Friday, October 18, 2019

The Differences between Financial and Management Accounting Assignment

The Differences between Financial and Management Accounting - Assignment Example Management and managerial accounting are used by the management to make decisions with regards to the daily operation of the business. It is based on the past performance of the business. It relies majorly on the forecasting of market trends and markets. Management accounting is internally presented while financial accounting is meant for the external stakeholders. Financial management is important to the current potential investors while management accounting is used by managers in making current and future financial decisions. Finally,  financial accounting is succinct and adheres to the Generally Accepted Accounting Principles (GAAP) while management accounting is usually a guess or estimate given that a myriad of managers rarely have time for exact numbers when they need to make decisions.      Some of the key financial statements include;   Income statement (profit and loss account), Balance sheet, Cash flow.   Income statement tells the users about the earnings and the profitability of the business.

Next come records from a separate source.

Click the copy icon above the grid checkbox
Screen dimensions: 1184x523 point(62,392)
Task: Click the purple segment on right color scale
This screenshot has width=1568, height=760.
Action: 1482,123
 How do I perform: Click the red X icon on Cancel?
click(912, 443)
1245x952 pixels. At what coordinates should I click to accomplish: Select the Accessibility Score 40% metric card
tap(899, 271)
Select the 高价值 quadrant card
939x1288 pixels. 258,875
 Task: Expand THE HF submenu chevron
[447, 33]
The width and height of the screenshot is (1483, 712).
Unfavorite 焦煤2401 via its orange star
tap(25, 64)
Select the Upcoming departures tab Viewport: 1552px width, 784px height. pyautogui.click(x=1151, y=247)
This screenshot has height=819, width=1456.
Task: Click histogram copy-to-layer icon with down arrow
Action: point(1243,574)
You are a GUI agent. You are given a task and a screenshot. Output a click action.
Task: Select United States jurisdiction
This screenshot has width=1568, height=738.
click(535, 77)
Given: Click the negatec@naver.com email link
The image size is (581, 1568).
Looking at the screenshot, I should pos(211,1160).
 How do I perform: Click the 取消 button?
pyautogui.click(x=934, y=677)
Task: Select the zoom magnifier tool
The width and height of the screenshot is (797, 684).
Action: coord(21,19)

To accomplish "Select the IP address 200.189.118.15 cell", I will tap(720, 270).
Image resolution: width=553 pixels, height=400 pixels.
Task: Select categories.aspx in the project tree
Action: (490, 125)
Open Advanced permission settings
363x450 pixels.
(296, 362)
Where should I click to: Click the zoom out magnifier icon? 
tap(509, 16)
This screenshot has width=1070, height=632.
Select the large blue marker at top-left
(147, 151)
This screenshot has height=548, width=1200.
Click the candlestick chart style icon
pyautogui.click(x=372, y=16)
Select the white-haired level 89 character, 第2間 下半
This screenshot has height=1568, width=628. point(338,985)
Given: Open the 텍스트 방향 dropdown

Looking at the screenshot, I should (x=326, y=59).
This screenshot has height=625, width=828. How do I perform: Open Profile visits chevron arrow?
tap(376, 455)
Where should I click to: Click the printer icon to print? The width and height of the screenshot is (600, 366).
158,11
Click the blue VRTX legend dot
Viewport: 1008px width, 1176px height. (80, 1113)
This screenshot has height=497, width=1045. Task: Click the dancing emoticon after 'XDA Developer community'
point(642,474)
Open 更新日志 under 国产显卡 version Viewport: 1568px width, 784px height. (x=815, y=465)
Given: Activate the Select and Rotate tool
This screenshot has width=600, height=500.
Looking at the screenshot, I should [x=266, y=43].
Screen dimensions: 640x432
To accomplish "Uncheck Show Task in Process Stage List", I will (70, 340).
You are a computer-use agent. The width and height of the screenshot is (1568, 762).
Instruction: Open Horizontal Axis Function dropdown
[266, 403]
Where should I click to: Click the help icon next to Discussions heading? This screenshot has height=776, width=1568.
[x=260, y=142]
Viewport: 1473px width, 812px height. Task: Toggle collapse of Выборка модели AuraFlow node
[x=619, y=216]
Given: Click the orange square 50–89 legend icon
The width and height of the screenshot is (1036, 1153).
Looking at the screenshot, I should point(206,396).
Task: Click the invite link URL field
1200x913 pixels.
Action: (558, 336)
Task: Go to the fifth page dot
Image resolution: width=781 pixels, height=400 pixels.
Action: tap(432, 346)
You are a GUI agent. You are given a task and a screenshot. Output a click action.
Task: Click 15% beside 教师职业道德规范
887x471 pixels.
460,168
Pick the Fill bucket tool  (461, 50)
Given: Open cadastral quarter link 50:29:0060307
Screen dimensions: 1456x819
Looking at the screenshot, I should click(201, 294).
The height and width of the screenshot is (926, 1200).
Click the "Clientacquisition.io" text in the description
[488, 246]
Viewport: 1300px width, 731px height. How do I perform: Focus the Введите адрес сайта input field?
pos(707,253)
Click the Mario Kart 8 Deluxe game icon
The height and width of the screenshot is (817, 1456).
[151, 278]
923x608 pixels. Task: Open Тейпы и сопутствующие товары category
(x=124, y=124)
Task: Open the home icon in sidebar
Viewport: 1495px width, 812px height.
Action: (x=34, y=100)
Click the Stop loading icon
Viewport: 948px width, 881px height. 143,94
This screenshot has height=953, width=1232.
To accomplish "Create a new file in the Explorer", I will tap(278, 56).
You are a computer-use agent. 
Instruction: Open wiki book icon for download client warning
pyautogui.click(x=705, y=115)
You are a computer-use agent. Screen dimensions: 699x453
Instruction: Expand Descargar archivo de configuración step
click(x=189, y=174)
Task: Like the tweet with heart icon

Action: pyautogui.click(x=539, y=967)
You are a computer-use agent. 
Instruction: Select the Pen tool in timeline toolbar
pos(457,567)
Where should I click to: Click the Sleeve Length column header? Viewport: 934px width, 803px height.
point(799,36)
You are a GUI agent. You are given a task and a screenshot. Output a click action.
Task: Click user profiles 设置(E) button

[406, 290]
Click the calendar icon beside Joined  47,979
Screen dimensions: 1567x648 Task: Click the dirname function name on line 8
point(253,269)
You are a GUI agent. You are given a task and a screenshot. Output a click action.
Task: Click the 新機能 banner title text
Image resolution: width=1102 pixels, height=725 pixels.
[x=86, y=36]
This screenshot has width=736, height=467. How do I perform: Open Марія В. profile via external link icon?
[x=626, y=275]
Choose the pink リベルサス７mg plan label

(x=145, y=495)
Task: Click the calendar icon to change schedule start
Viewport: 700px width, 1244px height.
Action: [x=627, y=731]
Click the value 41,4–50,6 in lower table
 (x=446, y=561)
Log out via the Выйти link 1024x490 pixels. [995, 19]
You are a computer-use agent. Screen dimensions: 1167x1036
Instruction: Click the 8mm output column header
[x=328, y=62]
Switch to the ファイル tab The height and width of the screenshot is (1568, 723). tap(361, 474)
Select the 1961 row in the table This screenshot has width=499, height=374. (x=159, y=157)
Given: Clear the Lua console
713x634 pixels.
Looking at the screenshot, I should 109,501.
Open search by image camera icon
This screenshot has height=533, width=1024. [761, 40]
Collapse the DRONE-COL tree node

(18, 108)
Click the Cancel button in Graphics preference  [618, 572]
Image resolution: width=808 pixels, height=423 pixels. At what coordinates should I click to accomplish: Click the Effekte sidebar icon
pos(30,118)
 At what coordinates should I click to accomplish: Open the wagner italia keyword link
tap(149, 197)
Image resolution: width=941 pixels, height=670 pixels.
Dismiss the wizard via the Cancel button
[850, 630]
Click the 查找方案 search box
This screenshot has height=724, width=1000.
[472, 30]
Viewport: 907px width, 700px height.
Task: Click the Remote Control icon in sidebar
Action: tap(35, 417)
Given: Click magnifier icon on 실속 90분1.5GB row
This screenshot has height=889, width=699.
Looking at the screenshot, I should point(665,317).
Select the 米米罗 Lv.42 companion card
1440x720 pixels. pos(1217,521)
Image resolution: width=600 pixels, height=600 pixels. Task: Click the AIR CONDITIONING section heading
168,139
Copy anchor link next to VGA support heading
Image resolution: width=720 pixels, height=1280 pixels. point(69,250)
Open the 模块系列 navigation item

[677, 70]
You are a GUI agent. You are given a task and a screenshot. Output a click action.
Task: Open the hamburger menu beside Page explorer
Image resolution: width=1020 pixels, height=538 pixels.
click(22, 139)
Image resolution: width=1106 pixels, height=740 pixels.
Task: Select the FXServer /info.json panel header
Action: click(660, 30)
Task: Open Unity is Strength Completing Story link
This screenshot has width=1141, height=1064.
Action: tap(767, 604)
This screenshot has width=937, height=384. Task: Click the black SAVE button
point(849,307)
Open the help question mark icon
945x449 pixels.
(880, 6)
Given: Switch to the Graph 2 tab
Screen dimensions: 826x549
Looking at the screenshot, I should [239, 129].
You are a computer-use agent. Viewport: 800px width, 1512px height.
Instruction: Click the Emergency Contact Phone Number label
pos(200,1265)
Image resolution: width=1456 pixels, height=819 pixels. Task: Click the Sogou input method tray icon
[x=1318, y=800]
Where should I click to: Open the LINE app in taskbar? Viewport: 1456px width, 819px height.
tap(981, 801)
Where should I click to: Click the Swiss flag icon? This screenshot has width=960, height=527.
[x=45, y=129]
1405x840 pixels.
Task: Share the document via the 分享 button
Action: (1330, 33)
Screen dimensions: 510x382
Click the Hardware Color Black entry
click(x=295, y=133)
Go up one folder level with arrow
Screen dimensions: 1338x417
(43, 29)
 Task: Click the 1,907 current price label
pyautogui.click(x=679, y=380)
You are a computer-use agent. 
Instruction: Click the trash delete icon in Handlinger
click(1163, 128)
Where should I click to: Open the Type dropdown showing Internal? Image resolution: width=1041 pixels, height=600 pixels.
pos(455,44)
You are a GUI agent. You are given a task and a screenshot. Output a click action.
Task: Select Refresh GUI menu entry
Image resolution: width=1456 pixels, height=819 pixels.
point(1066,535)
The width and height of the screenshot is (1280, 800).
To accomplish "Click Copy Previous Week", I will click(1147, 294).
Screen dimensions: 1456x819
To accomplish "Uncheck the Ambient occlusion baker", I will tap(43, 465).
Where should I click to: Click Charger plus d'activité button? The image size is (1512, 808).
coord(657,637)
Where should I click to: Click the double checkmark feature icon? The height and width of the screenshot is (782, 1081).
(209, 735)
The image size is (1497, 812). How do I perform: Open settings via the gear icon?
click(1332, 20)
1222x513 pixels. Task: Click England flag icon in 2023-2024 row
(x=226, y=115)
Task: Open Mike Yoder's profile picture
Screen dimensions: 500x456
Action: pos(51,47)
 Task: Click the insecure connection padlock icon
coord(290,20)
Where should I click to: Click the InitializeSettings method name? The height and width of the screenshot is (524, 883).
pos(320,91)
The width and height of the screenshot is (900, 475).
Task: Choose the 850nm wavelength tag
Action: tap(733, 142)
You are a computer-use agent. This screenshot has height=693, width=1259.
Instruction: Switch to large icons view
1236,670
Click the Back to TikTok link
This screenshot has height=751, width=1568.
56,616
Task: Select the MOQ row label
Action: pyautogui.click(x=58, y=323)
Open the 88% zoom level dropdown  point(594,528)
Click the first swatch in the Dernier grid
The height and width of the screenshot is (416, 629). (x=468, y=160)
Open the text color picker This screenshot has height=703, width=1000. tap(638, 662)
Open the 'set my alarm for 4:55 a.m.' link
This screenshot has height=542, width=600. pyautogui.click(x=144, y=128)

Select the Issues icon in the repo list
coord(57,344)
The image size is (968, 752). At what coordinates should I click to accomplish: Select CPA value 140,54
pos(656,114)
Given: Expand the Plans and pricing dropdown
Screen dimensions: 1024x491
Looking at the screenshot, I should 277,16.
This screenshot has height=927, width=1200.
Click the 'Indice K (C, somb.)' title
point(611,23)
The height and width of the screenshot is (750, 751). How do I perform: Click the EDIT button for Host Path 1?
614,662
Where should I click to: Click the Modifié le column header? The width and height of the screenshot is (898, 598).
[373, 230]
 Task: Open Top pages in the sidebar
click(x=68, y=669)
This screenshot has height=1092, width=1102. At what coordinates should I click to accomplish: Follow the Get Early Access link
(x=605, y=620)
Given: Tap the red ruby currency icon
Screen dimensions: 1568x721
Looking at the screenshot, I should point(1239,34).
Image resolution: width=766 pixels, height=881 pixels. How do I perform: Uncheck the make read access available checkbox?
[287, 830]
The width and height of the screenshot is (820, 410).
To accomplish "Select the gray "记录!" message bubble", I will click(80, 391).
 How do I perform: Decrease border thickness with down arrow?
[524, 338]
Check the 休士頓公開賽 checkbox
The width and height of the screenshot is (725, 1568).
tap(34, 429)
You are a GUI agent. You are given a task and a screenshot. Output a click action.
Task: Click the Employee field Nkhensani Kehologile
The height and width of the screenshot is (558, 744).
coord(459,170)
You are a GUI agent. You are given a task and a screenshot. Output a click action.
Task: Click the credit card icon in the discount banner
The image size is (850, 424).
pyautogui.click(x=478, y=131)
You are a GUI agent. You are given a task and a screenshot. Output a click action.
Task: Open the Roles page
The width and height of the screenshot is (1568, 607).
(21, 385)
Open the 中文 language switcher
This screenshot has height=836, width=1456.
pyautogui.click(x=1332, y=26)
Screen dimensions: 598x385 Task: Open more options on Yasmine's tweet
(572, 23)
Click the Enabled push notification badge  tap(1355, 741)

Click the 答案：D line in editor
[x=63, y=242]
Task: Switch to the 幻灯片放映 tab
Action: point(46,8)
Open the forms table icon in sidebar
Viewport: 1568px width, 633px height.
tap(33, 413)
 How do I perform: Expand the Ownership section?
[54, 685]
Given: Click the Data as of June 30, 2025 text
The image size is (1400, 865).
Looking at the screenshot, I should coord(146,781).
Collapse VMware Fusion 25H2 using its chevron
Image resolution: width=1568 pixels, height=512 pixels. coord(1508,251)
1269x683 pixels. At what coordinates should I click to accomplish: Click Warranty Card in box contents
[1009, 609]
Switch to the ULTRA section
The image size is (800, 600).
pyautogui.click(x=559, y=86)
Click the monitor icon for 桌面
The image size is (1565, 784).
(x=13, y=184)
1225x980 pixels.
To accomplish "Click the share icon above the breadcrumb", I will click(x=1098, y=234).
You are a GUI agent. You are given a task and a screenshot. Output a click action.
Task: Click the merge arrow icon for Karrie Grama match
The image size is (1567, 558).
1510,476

The statement is for a specific period of time. The periodic statements are important given that the owners can know the periodic performance of the company. It shows the sales first then cost of sales, the differences of which gives the gross profit. Then it explains the operating expenses which are subtracted from the gross margin to show Earnings Before interests and Taxes (EBIT). It then subtracts expenses and taxes to get the net profit. The balance sheet shows the financial position of the business. It tells the investors whether the company is able to pay its bills on time and the flexibility in the acquisition of capital and the distribution of cash distribution in terms of dividends. The key items are assets, liabilities, and equity.